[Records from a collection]

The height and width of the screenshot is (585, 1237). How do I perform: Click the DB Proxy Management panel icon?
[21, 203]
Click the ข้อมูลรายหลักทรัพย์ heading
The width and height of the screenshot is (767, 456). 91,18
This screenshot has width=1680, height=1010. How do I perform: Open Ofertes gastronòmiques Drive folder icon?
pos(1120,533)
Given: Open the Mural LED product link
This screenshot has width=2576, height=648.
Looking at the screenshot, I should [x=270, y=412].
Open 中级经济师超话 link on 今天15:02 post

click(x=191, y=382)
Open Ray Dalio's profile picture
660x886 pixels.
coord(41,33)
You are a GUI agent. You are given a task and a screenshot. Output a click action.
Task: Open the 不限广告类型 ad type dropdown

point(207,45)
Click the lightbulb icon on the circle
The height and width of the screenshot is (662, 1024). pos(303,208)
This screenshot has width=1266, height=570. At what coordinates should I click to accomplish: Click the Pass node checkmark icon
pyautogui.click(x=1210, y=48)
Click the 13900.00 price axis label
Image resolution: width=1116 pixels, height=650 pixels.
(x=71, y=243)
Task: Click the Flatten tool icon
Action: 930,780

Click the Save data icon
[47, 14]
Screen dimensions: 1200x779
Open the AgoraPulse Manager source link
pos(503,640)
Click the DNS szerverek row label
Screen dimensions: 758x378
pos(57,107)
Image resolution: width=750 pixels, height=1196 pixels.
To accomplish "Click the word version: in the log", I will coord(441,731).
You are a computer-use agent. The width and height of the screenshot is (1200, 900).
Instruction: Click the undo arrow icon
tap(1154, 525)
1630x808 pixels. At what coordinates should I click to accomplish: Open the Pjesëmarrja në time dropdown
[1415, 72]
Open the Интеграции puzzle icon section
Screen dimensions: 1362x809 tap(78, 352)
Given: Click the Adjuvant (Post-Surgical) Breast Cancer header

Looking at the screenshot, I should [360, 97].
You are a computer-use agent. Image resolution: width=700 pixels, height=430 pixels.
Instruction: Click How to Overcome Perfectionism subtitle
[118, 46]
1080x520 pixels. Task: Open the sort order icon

Task directions: Using the records above, gather all lines where the string "computer" is present.

Exercise answer:
You are a computer-use agent. The width and height of the screenshot is (1200, 900).
You are a computer-use agent. Image resolution: width=700 pixels, height=430 pixels.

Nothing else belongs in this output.